I'm trying to view an 32x32 pixel RGB image in CIFAR-10 format. It's a numpy array where pixel values (uint8) are arranged as follows: "The first 1024 bytes are the red channel values, the next 1024 the green, and the final 1024 the blue. The values are stored in row-major order, so the first 32 bytes are the red channel values of the first row of the image."
Thus, the original image shape is:
numpy.shape(image)
(3072L,)
I reshape it like this:
im = numpy.reshape(image, (32,32,3))
However, when I try
imshow(im)
in iPython console, I see 3 by 3 tiles of the original image:
I expected to see a single image of a car instead. I saw this question here, but I'm not sure what are they doing there, and if it's relevant to my situation.
I know it's been a while since the question was posted but I want to correct Oliver's answer. If you order by Fortran, the image is inverted and rotated by 90 degrees CCW.

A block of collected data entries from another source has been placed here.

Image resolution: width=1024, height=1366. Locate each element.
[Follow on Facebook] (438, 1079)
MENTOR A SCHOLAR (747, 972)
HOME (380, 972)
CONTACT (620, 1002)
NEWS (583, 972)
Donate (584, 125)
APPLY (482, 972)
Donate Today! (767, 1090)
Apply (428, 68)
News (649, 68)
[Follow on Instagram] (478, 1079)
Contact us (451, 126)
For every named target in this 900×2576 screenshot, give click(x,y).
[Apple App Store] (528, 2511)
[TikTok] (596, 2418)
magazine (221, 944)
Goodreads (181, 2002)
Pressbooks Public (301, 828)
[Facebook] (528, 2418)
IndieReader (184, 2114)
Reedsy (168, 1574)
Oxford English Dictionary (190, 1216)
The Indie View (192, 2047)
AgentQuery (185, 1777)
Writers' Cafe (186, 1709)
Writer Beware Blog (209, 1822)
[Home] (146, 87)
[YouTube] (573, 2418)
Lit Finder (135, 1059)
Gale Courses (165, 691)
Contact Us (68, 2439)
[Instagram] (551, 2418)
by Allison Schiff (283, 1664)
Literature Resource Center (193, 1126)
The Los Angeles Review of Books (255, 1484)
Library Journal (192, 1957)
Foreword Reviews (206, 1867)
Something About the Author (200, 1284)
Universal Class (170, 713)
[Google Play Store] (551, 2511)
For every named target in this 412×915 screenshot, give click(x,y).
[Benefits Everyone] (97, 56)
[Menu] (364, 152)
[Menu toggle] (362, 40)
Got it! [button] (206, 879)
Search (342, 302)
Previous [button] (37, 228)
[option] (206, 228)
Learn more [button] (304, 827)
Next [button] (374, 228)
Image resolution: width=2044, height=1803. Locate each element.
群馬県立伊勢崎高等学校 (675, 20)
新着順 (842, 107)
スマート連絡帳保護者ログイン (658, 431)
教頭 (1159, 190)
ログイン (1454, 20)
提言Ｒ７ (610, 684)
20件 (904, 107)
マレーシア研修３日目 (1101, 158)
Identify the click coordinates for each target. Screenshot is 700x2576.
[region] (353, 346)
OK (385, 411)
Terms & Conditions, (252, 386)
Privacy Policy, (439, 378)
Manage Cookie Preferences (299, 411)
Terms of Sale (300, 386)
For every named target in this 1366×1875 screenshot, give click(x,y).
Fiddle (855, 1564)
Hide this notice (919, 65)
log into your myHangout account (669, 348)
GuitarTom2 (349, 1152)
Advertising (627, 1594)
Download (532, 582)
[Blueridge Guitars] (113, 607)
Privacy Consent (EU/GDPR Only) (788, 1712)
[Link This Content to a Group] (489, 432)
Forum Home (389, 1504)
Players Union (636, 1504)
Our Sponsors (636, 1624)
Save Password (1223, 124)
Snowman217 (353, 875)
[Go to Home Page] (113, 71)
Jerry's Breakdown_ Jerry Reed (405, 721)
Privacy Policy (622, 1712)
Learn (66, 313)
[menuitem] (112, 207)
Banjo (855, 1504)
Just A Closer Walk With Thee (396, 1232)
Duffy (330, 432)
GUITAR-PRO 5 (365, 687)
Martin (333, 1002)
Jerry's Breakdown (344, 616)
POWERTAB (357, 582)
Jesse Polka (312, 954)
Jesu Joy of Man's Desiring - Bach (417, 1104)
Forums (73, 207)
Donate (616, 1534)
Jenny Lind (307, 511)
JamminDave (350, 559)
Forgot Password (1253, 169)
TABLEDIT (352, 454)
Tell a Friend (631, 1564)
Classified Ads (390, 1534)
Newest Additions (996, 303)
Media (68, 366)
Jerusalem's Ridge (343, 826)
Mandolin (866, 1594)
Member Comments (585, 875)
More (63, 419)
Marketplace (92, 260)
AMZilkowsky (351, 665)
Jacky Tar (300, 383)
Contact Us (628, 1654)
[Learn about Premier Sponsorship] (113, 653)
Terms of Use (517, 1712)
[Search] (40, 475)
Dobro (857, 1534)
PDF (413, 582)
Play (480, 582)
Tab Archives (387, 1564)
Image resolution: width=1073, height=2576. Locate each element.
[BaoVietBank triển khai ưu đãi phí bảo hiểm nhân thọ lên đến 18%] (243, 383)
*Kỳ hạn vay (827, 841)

You can still train on this data of course if you format all of your images this way. But to prevent you from going insane, you should do the following:
im = c.reshape(3,32,32).transpose(1,2,0)
What you are doing is first reshaping the matrix using the default format which gets you RGB in the first dimension and then rows and columns in the other two dimensions. Then you are shuffling the dimensions so that the first dimension in the original (RGB, indexed at 0) is switched to the third dimension and the second and third dimensions each move up by 1.
Hope that this helped.
Try changing the order. By default, it is C-contiguous (which is in fact row-major), but for matplotlib, you'll want the red channel values in [:,:,0]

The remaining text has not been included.